## ЧТО ТРЕБУЕТСЯ
Представьте строки, начиная со строки, содержащей «This screenshot has width=1085, height=643.», и заканчивая последней строкой включительно, в виде таблицы Markdown со столбцами «Номер» и «Текст», пропустив пустые строки. Картинки в ответ не включайте.

## ИСХОДНЫЕ ДАННЫЕ
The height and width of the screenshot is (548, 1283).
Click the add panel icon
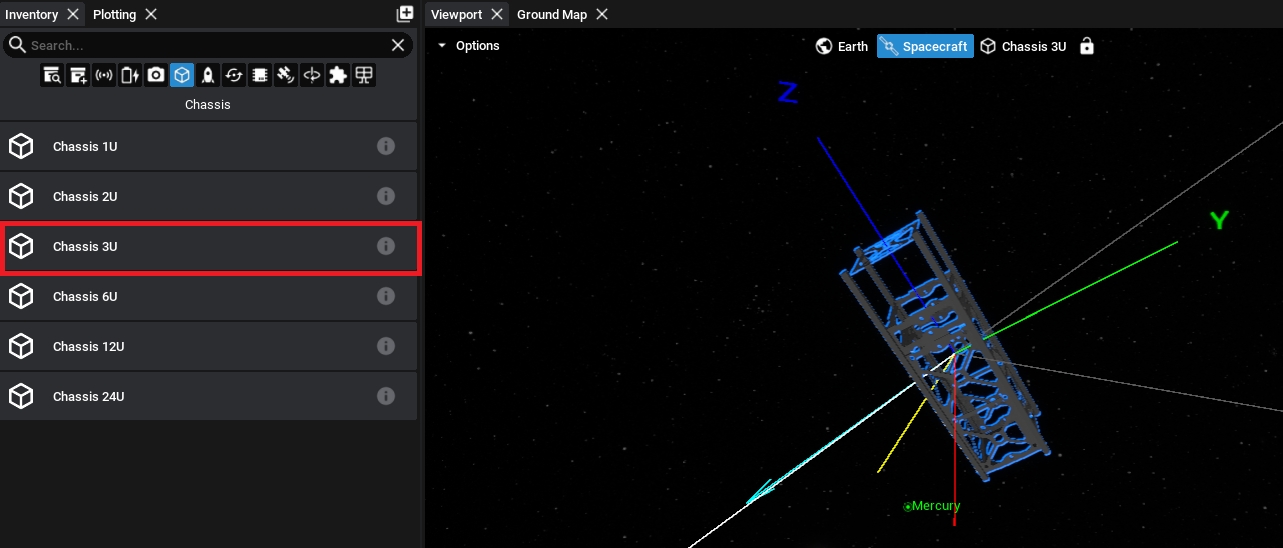pos(405,14)

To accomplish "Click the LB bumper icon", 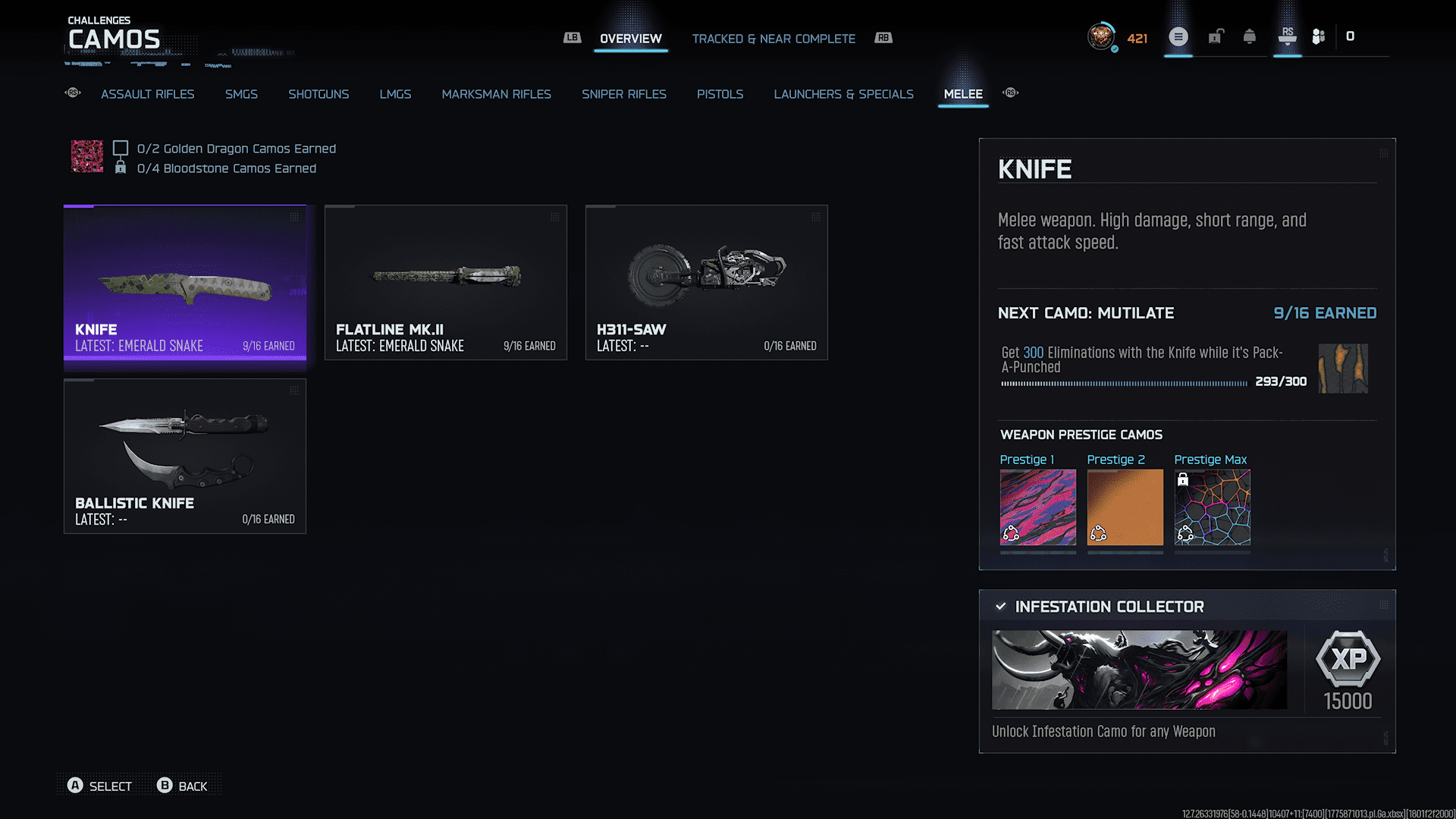I will (x=572, y=38).
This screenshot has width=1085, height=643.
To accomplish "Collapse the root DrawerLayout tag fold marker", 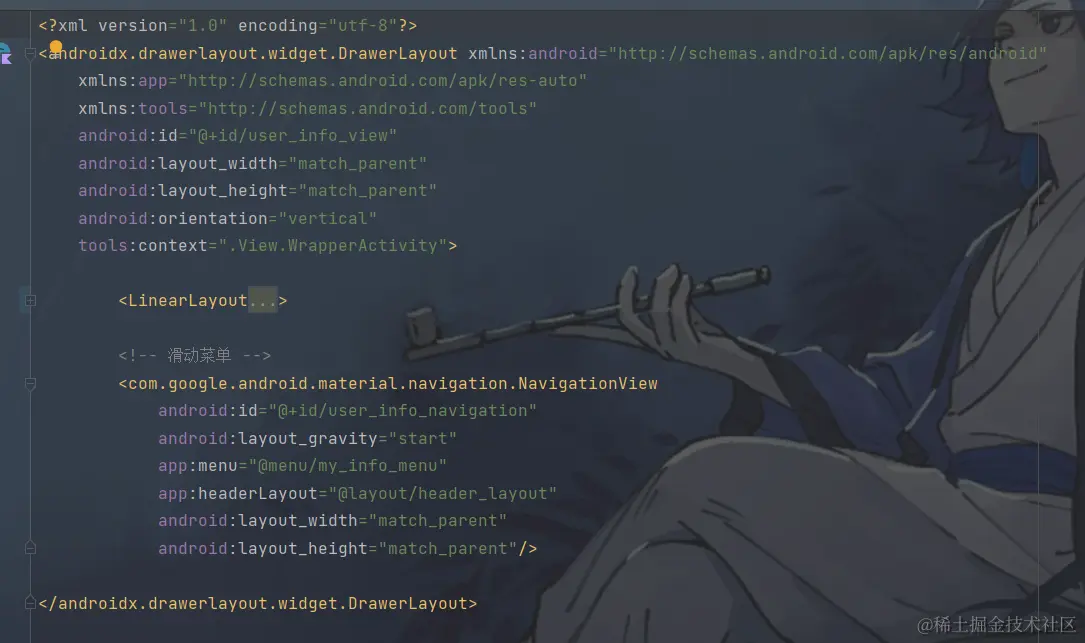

## РЕЗУЛЬТАТ ЗАДАНИЯ
| Номер | Текст |
|---|---|
| 1 | This screenshot has width=1085, height=643. |
| 2 | To accomplish "Collapse the root DrawerLayout tag fold marker",  |